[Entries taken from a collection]
BEGIN

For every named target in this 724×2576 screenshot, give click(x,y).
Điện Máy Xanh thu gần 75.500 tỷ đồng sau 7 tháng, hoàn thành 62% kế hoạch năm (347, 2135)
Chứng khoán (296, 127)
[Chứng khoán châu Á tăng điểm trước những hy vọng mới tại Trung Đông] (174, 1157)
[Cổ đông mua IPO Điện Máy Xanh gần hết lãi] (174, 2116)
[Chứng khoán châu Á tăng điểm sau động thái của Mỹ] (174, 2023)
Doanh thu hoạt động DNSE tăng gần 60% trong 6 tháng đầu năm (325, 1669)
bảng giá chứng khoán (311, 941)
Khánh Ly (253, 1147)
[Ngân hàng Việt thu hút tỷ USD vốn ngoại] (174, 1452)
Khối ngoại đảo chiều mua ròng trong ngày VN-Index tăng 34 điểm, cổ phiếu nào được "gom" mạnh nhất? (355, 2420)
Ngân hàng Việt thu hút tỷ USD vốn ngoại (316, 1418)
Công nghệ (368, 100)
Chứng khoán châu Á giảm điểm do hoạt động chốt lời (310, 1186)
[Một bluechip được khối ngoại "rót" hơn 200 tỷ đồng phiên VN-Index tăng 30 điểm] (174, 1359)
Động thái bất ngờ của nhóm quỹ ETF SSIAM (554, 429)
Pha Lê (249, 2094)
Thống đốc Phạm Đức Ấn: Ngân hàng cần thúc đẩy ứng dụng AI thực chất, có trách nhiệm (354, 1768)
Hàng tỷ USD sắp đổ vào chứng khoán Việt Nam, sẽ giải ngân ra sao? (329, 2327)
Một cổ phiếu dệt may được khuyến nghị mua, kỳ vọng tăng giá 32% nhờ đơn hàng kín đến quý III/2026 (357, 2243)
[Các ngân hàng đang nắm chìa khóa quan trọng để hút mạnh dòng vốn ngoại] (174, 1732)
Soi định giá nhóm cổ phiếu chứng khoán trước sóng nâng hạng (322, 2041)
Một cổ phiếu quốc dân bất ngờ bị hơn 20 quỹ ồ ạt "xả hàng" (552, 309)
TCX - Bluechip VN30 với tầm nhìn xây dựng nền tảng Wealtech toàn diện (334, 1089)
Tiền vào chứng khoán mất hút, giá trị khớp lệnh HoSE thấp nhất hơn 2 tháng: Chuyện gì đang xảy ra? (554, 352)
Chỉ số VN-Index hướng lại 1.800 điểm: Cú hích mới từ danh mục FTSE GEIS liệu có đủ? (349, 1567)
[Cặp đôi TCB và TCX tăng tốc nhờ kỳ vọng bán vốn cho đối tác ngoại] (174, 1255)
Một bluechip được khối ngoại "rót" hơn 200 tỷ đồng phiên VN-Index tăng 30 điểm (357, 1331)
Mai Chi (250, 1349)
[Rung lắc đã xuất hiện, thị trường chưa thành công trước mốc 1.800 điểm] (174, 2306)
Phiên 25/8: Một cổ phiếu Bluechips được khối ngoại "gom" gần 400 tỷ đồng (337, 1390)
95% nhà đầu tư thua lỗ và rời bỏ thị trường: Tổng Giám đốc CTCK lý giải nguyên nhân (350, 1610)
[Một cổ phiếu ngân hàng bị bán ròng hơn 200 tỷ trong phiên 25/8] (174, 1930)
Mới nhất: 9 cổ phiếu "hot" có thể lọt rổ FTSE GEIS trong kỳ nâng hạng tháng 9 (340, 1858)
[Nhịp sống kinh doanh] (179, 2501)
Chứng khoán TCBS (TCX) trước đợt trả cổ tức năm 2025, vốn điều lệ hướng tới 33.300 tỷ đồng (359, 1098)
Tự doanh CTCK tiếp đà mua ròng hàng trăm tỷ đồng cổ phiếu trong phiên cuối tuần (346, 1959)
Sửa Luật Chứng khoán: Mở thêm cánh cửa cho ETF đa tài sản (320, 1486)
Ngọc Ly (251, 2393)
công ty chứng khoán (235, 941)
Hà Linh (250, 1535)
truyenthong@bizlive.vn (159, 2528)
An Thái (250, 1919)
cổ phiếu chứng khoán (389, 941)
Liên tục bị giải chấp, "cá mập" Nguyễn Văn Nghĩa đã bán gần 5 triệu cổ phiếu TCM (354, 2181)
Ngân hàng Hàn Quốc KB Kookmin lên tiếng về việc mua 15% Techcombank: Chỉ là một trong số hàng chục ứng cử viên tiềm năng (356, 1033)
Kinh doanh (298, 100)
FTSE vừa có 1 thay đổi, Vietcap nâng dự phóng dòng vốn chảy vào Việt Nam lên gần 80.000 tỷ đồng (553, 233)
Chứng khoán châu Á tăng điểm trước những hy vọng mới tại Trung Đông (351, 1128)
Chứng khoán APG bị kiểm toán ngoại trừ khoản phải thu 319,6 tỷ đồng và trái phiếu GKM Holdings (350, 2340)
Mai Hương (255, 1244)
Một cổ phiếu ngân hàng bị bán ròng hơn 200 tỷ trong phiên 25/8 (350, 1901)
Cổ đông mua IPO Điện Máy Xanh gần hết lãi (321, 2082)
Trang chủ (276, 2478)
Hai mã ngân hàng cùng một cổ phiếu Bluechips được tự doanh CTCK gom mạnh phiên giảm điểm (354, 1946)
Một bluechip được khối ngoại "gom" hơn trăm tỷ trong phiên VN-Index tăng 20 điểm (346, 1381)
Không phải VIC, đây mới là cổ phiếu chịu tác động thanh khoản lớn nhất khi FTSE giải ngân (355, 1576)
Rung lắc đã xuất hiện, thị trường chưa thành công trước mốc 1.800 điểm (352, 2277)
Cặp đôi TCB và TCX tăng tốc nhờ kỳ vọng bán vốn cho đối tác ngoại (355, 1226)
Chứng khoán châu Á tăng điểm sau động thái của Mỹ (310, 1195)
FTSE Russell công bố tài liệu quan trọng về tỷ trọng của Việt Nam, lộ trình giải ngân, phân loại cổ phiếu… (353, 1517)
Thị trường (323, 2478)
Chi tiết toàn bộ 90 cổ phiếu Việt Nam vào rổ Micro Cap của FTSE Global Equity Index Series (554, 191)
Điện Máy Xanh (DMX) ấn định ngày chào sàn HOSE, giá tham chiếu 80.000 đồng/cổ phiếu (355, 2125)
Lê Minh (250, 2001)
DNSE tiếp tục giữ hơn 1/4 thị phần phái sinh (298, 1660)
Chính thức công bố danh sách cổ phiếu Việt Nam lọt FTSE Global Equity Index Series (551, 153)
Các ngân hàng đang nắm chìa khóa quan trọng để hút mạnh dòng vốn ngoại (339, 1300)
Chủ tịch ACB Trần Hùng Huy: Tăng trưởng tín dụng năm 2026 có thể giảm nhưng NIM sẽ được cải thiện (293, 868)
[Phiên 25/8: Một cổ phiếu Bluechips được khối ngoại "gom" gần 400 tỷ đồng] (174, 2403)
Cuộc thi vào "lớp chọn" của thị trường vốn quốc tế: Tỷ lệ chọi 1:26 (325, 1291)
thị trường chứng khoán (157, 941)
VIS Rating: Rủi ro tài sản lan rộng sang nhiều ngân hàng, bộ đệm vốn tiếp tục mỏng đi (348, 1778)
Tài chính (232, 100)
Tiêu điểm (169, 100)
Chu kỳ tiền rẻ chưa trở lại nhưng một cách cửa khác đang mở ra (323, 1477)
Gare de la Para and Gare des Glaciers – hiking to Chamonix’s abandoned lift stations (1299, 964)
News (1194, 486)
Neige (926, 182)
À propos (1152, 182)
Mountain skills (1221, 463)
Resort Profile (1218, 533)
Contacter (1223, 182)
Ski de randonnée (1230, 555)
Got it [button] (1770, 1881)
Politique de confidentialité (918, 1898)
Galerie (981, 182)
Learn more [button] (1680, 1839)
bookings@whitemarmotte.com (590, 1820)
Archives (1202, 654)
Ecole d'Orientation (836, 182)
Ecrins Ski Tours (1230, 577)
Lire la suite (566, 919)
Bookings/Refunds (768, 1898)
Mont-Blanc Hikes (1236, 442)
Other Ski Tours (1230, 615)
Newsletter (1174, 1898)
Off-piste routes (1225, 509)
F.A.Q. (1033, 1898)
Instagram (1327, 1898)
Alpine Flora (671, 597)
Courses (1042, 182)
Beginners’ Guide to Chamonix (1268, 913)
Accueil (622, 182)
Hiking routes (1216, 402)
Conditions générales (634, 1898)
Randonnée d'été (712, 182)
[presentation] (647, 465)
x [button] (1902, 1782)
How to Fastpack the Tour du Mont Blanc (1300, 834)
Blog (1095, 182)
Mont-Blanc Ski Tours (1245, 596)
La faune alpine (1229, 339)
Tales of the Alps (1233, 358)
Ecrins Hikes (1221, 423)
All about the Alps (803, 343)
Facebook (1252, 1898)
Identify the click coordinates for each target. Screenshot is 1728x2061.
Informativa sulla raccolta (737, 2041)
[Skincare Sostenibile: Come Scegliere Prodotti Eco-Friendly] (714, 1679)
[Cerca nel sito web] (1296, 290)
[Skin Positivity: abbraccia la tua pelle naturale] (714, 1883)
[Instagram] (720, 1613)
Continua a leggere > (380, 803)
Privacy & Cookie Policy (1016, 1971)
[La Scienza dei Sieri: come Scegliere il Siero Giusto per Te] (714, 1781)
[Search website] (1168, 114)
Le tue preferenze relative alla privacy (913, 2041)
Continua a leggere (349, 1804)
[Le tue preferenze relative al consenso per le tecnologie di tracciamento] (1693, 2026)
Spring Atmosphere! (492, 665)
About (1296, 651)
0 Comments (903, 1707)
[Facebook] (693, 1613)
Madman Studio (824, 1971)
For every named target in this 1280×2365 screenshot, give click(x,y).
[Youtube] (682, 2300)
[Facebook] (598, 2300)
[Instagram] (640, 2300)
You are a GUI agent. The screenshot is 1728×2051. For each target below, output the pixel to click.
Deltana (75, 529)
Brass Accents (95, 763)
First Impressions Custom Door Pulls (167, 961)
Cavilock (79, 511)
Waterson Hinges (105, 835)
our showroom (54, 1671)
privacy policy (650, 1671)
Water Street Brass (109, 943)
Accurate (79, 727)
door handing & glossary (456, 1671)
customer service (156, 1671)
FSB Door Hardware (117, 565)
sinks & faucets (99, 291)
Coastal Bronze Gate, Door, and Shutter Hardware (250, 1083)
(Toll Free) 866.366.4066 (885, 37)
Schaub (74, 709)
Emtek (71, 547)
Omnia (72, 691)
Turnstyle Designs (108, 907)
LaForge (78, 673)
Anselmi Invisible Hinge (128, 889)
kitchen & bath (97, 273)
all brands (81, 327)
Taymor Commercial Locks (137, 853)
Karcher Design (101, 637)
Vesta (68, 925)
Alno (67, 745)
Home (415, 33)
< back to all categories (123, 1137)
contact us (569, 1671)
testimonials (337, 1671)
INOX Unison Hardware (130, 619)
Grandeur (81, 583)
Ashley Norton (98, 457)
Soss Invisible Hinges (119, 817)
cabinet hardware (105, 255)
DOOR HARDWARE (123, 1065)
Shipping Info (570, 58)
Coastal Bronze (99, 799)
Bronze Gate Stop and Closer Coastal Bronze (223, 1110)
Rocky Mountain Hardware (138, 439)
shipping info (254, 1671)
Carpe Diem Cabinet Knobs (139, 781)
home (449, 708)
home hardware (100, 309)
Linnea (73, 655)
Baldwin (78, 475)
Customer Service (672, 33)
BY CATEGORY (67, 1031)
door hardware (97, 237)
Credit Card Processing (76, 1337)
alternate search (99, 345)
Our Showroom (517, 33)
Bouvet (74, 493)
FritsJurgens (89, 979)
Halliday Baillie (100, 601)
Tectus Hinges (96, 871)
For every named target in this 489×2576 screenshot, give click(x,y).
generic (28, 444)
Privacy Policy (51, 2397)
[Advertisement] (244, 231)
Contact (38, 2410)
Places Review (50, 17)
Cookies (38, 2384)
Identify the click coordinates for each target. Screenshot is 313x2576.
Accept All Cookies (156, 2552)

END

Reproduce, character for character, only the lines of the preceding data that start at the line with "Informativa sulla raccolta (737, 2041)" and end at the line with "[Search website] (1168, 114)", both included.

**Result:**
Informativa sulla raccolta (737, 2041)
[Skincare Sostenibile: Come Scegliere Prodotti Eco-Friendly] (714, 1679)
[Cerca nel sito web] (1296, 290)
[Skin Positivity: abbraccia la tua pelle naturale] (714, 1883)
[Instagram] (720, 1613)
Continua a leggere > (380, 803)
Privacy & Cookie Policy (1016, 1971)
[La Scienza dei Sieri: come Scegliere il Siero Giusto per Te] (714, 1781)
[Search website] (1168, 114)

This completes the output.